§ Problem description:
Exactly as written, reproduce all of the entries.

§ Records to use:
_ _ _ _

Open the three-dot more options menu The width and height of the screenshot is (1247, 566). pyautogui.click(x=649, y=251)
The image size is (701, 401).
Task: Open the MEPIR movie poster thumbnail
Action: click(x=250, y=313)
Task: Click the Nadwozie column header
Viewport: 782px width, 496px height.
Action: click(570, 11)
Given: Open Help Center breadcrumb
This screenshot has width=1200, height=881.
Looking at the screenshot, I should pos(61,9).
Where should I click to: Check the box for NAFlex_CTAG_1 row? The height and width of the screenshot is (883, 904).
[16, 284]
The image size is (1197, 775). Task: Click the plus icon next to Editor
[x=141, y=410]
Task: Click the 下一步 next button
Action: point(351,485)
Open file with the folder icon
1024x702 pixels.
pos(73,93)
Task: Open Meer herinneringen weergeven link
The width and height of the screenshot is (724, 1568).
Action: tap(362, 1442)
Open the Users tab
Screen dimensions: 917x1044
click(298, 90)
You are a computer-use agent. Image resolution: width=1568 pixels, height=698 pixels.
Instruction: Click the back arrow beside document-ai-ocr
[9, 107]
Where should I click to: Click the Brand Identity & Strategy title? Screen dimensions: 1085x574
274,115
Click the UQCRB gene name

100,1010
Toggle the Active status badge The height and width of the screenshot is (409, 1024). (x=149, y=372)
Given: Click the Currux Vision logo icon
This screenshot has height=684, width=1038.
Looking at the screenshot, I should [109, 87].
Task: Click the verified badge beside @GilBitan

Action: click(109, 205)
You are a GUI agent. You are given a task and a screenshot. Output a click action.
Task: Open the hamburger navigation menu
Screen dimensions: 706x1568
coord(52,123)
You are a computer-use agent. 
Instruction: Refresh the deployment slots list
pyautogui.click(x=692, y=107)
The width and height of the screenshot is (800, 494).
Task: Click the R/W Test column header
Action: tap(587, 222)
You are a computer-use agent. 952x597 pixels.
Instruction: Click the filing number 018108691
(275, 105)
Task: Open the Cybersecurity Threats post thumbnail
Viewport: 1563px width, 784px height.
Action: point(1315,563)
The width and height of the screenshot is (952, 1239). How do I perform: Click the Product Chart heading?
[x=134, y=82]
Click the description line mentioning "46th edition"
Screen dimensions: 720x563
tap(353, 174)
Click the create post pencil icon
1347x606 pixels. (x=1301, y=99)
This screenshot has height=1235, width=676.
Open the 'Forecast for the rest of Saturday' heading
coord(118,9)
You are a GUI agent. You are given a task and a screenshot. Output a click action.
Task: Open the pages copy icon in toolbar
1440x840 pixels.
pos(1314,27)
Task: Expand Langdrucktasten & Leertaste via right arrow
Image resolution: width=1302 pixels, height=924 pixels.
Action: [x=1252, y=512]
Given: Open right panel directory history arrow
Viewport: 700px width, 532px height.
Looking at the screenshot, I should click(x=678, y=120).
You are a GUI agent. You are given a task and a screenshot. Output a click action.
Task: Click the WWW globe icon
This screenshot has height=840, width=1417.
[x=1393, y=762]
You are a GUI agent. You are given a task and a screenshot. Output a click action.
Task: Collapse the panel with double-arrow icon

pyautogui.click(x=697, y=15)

_ _ _ _

§ Task result:
Open the three-dot more options menu The width and height of the screenshot is (1247, 566). pyautogui.click(x=649, y=251)
The image size is (701, 401).
Task: Open the MEPIR movie poster thumbnail
Action: click(x=250, y=313)
Task: Click the Nadwozie column header
Viewport: 782px width, 496px height.
Action: click(570, 11)
Given: Open Help Center breadcrumb
This screenshot has width=1200, height=881.
Looking at the screenshot, I should pos(61,9).
Where should I click to: Check the box for NAFlex_CTAG_1 row? The height and width of the screenshot is (883, 904).
[16, 284]
The image size is (1197, 775). Task: Click the plus icon next to Editor
[x=141, y=410]
Task: Click the 下一步 next button
Action: point(351,485)
Open file with the folder icon
1024x702 pixels.
pos(73,93)
Task: Open Meer herinneringen weergeven link
The width and height of the screenshot is (724, 1568).
Action: tap(362, 1442)
Open the Users tab
Screen dimensions: 917x1044
click(298, 90)
You are a computer-use agent. Image resolution: width=1568 pixels, height=698 pixels.
Instruction: Click the back arrow beside document-ai-ocr
[9, 107]
Where should I click to: Click the Brand Identity & Strategy title? Screen dimensions: 1085x574
274,115
Click the UQCRB gene name

100,1010
Toggle the Active status badge The height and width of the screenshot is (409, 1024). (x=149, y=372)
Given: Click the Currux Vision logo icon
This screenshot has height=684, width=1038.
Looking at the screenshot, I should [109, 87].
Task: Click the verified badge beside @GilBitan

Action: click(109, 205)
You are a GUI agent. You are given a task and a screenshot. Output a click action.
Task: Open the hamburger navigation menu
Screen dimensions: 706x1568
coord(52,123)
You are a computer-use agent. 
Instruction: Refresh the deployment slots list
pyautogui.click(x=692, y=107)
The width and height of the screenshot is (800, 494).
Task: Click the R/W Test column header
Action: tap(587, 222)
You are a computer-use agent. 952x597 pixels.
Instruction: Click the filing number 018108691
(275, 105)
Task: Open the Cybersecurity Threats post thumbnail
Viewport: 1563px width, 784px height.
Action: point(1315,563)
The width and height of the screenshot is (952, 1239). How do I perform: Click the Product Chart heading?
[x=134, y=82]
Click the description line mentioning "46th edition"
Screen dimensions: 720x563
tap(353, 174)
Click the create post pencil icon
1347x606 pixels. (x=1301, y=99)
This screenshot has height=1235, width=676.
Open the 'Forecast for the rest of Saturday' heading
coord(118,9)
You are a GUI agent. You are given a task and a screenshot. Output a click action.
Task: Open the pages copy icon in toolbar
1440x840 pixels.
pos(1314,27)
Task: Expand Langdrucktasten & Leertaste via right arrow
Image resolution: width=1302 pixels, height=924 pixels.
Action: [x=1252, y=512]
Given: Open right panel directory history arrow
Viewport: 700px width, 532px height.
Looking at the screenshot, I should click(x=678, y=120).
You are a GUI agent. You are given a task and a screenshot. Output a click action.
Task: Click the WWW globe icon
This screenshot has height=840, width=1417.
[x=1393, y=762]
You are a GUI agent. You are given a task and a screenshot. Output a click action.
Task: Collapse the panel with double-arrow icon

pyautogui.click(x=697, y=15)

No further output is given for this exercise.